**DIRECTIONS**:
Restate the records in their entirety, word for word.

**THE DATA**:
::::::::::

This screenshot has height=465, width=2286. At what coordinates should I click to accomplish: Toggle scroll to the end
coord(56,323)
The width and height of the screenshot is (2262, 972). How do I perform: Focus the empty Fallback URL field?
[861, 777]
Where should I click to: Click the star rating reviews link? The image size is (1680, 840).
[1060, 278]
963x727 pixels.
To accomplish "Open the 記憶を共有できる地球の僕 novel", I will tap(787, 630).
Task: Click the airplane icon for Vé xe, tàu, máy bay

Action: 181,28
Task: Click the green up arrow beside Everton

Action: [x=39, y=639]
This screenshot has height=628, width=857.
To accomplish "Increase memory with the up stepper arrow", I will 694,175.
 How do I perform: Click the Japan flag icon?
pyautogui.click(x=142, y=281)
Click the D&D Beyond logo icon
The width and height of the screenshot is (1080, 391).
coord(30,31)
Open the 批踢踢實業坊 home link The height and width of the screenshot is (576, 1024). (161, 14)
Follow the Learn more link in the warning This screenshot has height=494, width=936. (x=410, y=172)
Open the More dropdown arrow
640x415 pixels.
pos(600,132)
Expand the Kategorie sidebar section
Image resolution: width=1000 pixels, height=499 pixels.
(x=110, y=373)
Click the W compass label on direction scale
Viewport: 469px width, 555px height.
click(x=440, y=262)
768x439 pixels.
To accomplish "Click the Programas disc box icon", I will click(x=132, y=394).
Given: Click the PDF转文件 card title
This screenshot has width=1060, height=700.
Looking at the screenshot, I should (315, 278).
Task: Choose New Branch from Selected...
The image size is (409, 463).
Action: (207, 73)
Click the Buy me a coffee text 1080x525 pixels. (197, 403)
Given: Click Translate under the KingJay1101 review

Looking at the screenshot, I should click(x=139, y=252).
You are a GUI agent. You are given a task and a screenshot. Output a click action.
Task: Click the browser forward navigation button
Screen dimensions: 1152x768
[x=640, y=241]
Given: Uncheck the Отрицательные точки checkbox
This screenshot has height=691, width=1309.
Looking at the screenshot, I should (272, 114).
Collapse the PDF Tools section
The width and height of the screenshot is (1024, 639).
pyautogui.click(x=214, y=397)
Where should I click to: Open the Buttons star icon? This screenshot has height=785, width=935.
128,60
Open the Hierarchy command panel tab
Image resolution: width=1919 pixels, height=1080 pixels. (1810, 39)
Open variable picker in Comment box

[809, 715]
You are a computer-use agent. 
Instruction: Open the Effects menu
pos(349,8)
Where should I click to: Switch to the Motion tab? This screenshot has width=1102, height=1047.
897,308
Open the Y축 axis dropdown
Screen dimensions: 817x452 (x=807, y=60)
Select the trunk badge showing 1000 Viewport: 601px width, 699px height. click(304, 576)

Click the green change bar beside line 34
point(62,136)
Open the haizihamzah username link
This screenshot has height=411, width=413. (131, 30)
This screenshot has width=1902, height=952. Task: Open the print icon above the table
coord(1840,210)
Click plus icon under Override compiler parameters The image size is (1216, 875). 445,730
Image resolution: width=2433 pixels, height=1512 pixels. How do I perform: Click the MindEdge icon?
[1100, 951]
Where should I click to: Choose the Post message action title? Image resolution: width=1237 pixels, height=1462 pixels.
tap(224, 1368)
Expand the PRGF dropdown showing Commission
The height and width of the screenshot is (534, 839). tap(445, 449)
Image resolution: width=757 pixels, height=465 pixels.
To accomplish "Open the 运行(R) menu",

::::::::::

**SOLVED EXERCISE**:
This screenshot has height=465, width=2286. At what coordinates should I click to accomplish: Toggle scroll to the end
coord(56,323)
The width and height of the screenshot is (2262, 972). How do I perform: Focus the empty Fallback URL field?
[861, 777]
Where should I click to: Click the star rating reviews link? The image size is (1680, 840).
[1060, 278]
963x727 pixels.
To accomplish "Open the 記憶を共有できる地球の僕 novel", I will tap(787, 630).
Task: Click the airplane icon for Vé xe, tàu, máy bay

Action: 181,28
Task: Click the green up arrow beside Everton

Action: [x=39, y=639]
This screenshot has height=628, width=857.
To accomplish "Increase memory with the up stepper arrow", I will 694,175.
 How do I perform: Click the Japan flag icon?
pyautogui.click(x=142, y=281)
Click the D&D Beyond logo icon
The width and height of the screenshot is (1080, 391).
coord(30,31)
Open the 批踢踢實業坊 home link The height and width of the screenshot is (576, 1024). (161, 14)
Follow the Learn more link in the warning This screenshot has height=494, width=936. (x=410, y=172)
Open the More dropdown arrow
640x415 pixels.
pos(600,132)
Expand the Kategorie sidebar section
Image resolution: width=1000 pixels, height=499 pixels.
(x=110, y=373)
Click the W compass label on direction scale
Viewport: 469px width, 555px height.
click(x=440, y=262)
768x439 pixels.
To accomplish "Click the Programas disc box icon", I will click(x=132, y=394).
Given: Click the PDF转文件 card title
This screenshot has width=1060, height=700.
Looking at the screenshot, I should (315, 278).
Task: Choose New Branch from Selected...
The image size is (409, 463).
Action: (207, 73)
Click the Buy me a coffee text 1080x525 pixels. (197, 403)
Given: Click Translate under the KingJay1101 review

Looking at the screenshot, I should click(x=139, y=252).
You are a GUI agent. You are given a task and a screenshot. Output a click action.
Task: Click the browser forward navigation button
Screen dimensions: 1152x768
[x=640, y=241]
Given: Uncheck the Отрицательные точки checkbox
This screenshot has height=691, width=1309.
Looking at the screenshot, I should (272, 114).
Collapse the PDF Tools section
The width and height of the screenshot is (1024, 639).
pyautogui.click(x=214, y=397)
Where should I click to: Open the Buttons star icon? This screenshot has height=785, width=935.
128,60
Open the Hierarchy command panel tab
Image resolution: width=1919 pixels, height=1080 pixels. (1810, 39)
Open variable picker in Comment box

[809, 715]
You are a computer-use agent. 
Instruction: Open the Effects menu
pos(349,8)
Where should I click to: Switch to the Motion tab? This screenshot has width=1102, height=1047.
897,308
Open the Y축 axis dropdown
Screen dimensions: 817x452 (x=807, y=60)
Select the trunk badge showing 1000 Viewport: 601px width, 699px height. click(304, 576)

Click the green change bar beside line 34
point(62,136)
Open the haizihamzah username link
This screenshot has height=411, width=413. (131, 30)
This screenshot has width=1902, height=952. Task: Open the print icon above the table
coord(1840,210)
Click plus icon under Override compiler parameters The image size is (1216, 875). 445,730
Image resolution: width=2433 pixels, height=1512 pixels. How do I perform: Click the MindEdge icon?
[1100, 951]
Where should I click to: Choose the Post message action title? Image resolution: width=1237 pixels, height=1462 pixels.
tap(224, 1368)
Expand the PRGF dropdown showing Commission
The height and width of the screenshot is (534, 839). tap(445, 449)
Image resolution: width=757 pixels, height=465 pixels.
To accomplish "Open the 运行(R) menu",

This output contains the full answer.